Work required: In the records below, find the line holding "Click the Contacts person icon in Annuaire" and the line holding "The image size is (500, 468).". Set down both, with every line between them, exactly.

Pixel coordinate grounding data:
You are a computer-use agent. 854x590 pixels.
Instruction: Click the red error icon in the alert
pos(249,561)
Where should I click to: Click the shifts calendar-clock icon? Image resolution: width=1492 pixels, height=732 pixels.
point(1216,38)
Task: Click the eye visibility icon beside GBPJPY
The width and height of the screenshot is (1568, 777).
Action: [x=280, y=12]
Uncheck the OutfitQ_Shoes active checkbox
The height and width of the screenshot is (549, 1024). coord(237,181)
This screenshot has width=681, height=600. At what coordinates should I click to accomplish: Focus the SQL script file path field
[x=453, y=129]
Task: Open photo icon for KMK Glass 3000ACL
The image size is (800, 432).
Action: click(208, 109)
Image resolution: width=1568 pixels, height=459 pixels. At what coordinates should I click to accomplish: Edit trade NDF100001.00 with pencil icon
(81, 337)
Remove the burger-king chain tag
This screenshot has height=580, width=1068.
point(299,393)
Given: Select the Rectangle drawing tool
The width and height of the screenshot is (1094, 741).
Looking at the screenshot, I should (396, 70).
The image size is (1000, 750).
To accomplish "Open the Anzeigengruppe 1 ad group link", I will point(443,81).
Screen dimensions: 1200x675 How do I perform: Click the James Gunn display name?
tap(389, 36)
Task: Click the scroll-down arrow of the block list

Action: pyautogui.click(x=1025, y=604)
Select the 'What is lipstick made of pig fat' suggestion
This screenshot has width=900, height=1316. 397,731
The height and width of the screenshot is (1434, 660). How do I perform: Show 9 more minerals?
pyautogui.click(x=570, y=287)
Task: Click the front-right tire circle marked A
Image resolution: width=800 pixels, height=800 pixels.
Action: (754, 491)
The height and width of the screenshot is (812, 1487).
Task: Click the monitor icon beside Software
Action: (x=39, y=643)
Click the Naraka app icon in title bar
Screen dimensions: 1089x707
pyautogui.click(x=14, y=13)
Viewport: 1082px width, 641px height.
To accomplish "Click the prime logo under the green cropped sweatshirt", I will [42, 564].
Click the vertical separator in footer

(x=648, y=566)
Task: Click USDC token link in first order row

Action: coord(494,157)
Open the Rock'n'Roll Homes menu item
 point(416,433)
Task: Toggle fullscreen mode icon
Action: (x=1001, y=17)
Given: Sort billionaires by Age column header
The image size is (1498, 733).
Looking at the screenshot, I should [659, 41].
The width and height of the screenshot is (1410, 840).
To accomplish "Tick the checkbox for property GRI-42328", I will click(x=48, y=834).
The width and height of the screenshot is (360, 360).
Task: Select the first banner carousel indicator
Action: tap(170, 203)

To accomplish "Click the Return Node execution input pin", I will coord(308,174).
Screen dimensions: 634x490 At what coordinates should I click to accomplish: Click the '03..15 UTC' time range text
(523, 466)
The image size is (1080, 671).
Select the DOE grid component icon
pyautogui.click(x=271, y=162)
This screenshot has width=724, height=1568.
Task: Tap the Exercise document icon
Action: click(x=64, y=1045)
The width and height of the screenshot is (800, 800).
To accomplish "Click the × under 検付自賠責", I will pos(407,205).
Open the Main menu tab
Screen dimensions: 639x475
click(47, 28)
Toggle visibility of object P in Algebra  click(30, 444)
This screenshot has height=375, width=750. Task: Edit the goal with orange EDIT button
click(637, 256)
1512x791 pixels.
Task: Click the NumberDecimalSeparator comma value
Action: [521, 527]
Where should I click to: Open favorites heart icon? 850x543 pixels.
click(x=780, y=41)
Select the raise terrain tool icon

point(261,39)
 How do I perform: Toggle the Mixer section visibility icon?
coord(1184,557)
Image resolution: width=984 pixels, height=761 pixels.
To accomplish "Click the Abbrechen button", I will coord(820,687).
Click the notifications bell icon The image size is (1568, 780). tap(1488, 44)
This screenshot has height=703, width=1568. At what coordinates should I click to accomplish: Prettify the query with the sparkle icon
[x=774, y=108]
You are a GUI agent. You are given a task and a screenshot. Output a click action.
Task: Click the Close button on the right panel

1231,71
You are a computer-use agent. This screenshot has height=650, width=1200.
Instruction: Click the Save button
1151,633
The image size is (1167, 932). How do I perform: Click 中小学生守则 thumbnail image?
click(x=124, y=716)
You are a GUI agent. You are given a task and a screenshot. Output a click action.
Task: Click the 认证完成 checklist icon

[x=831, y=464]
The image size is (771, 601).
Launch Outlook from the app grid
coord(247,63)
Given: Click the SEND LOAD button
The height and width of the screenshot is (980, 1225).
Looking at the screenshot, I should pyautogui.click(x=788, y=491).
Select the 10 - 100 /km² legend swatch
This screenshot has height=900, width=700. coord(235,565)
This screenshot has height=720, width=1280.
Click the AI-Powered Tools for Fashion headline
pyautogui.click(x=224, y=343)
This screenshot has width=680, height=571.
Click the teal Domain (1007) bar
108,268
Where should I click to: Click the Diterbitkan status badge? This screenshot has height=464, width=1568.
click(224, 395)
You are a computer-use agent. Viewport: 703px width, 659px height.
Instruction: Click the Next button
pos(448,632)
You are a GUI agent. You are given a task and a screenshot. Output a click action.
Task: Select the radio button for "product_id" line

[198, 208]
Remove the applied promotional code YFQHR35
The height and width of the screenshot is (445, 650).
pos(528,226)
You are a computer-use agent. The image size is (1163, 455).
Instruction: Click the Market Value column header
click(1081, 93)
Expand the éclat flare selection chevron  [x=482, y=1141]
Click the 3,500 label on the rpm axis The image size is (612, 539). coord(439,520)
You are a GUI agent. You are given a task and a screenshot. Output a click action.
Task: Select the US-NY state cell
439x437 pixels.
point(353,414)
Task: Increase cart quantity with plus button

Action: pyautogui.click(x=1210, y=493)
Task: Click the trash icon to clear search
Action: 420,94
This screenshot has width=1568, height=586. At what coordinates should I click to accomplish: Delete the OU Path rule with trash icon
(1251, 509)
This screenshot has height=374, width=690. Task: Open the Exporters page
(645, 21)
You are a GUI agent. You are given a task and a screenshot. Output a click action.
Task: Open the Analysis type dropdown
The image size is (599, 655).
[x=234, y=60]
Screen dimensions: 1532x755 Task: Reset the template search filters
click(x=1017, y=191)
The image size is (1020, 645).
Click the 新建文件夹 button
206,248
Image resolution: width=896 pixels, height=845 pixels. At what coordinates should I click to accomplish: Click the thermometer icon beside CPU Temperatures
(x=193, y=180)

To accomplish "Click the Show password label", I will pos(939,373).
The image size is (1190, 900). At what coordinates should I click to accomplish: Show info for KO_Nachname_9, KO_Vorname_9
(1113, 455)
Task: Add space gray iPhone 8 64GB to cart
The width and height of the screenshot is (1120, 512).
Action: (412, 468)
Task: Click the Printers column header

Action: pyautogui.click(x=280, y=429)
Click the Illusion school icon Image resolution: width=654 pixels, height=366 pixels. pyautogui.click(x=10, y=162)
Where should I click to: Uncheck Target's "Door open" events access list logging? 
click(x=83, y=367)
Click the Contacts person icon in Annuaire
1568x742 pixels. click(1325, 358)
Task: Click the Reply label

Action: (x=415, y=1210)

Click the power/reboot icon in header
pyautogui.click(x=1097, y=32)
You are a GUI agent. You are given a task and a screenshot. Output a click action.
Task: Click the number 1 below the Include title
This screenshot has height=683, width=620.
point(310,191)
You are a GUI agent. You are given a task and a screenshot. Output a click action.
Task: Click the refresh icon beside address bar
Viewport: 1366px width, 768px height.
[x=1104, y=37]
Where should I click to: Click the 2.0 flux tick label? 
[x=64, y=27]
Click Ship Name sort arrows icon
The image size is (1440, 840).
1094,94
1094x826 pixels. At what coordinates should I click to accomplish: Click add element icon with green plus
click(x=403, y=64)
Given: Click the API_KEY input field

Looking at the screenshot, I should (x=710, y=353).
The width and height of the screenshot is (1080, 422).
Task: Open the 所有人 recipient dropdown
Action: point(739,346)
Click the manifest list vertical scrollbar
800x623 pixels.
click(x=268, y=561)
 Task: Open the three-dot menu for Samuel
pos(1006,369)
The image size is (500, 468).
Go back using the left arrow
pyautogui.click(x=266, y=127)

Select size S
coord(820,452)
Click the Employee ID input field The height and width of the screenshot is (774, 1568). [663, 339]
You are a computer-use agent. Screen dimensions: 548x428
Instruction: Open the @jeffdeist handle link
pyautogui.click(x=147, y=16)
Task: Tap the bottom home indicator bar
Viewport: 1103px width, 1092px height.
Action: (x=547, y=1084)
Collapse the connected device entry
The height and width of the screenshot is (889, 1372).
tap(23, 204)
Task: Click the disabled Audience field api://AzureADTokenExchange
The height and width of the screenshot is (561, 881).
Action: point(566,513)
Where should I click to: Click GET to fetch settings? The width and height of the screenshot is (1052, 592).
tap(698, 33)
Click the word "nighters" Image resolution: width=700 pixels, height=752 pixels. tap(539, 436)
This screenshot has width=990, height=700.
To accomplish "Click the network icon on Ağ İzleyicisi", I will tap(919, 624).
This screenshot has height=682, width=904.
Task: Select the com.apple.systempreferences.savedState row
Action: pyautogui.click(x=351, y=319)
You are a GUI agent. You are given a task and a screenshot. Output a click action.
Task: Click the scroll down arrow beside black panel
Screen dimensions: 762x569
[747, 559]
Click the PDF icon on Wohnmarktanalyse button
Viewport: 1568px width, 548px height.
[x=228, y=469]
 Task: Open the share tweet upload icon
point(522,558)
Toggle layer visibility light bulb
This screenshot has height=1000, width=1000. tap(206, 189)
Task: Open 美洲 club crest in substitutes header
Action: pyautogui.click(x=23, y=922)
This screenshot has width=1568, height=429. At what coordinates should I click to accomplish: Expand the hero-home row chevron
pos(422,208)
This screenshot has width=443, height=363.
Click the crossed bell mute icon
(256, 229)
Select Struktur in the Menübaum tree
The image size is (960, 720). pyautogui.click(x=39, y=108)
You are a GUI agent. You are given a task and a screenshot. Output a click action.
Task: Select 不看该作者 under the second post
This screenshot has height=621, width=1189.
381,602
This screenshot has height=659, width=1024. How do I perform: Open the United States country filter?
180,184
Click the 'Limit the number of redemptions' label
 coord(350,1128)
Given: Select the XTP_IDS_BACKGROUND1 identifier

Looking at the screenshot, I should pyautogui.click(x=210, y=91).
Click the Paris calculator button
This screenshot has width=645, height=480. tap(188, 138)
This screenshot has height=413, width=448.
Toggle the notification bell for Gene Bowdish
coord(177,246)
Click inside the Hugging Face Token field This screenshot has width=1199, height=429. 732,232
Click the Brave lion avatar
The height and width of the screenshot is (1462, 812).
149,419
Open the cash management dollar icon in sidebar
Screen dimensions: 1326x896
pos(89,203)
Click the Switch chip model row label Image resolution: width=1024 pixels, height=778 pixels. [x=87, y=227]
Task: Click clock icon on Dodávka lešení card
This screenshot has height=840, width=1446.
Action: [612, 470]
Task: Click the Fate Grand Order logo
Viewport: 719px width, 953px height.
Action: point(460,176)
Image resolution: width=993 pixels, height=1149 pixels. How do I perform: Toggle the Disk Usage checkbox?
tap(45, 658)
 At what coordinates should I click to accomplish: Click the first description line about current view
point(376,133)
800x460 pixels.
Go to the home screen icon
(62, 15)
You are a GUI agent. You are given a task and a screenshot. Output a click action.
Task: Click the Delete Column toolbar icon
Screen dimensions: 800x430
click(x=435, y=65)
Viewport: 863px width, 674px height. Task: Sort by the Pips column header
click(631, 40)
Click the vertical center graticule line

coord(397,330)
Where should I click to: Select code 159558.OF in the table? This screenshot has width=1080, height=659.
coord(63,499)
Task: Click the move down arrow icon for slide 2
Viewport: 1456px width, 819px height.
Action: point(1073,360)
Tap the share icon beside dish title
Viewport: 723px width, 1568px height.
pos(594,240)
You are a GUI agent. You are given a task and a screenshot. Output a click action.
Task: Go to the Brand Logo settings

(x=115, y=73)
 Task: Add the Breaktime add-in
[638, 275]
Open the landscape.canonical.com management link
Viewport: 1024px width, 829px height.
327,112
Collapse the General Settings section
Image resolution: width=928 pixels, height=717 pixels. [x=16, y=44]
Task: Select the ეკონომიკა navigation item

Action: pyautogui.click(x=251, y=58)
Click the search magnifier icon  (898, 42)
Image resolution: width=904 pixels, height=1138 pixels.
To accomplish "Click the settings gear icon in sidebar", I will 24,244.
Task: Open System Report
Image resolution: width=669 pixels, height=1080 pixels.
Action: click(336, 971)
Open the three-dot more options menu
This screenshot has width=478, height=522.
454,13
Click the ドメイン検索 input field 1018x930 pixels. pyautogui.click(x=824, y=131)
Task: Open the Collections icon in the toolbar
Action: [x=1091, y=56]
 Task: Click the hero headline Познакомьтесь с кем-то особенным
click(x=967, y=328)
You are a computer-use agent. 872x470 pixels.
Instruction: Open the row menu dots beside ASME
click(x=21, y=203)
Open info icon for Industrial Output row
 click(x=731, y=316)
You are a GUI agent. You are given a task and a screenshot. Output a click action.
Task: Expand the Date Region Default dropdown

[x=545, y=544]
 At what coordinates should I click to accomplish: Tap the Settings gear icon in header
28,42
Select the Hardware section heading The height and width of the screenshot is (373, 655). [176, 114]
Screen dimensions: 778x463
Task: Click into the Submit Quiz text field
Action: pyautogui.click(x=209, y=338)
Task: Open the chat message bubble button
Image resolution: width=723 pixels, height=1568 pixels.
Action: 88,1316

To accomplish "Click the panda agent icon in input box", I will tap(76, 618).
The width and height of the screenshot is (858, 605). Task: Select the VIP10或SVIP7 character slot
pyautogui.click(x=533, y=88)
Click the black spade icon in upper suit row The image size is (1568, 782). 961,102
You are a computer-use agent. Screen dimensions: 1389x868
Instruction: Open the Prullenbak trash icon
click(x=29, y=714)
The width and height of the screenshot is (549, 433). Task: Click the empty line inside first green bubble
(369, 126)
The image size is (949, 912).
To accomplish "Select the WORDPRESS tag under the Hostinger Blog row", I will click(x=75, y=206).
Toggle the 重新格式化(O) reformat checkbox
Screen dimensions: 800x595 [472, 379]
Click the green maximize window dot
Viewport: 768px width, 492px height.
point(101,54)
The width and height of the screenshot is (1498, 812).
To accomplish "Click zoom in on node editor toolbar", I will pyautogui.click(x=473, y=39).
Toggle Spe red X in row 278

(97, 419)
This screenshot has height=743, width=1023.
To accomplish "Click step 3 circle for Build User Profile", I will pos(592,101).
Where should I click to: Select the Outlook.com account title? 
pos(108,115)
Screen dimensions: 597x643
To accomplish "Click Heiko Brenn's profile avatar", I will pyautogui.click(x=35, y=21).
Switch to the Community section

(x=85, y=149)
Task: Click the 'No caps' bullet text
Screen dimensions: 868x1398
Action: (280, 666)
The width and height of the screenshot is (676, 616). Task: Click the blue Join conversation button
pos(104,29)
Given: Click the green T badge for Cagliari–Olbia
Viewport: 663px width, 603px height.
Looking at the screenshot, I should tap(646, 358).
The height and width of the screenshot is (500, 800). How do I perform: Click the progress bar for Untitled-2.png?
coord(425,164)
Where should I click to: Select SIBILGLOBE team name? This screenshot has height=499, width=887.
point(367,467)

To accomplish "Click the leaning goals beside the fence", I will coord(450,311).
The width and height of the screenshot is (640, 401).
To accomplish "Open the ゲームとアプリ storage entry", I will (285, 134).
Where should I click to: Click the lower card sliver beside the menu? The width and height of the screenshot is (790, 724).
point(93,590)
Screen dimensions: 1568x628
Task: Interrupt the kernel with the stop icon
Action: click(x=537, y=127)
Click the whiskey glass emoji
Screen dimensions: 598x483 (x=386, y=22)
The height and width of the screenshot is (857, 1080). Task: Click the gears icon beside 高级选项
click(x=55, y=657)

Answer below:
Click the Contacts person icon in Annuaire
1568x742 pixels. click(1325, 358)
Task: Click the Reply label

Action: (x=415, y=1210)

Click the power/reboot icon in header
pyautogui.click(x=1097, y=32)
You are a GUI agent. You are given a task and a screenshot. Output a click action.
Task: Click the number 1 below the Include title
This screenshot has height=683, width=620.
point(310,191)
You are a GUI agent. You are given a task and a screenshot. Output a click action.
Task: Click the refresh icon beside address bar
Viewport: 1366px width, 768px height.
[x=1104, y=37]
Where should I click to: Click the 2.0 flux tick label? 
[x=64, y=27]
Click Ship Name sort arrows icon
The image size is (1440, 840).
1094,94
1094x826 pixels. At what coordinates should I click to accomplish: Click add element icon with green plus
click(x=403, y=64)
Given: Click the API_KEY input field

Looking at the screenshot, I should (x=710, y=353).
The width and height of the screenshot is (1080, 422).
Task: Open the 所有人 recipient dropdown
Action: point(739,346)
Click the manifest list vertical scrollbar
800x623 pixels.
click(x=268, y=561)
 Task: Open the three-dot menu for Samuel
pos(1006,369)
The image size is (500, 468).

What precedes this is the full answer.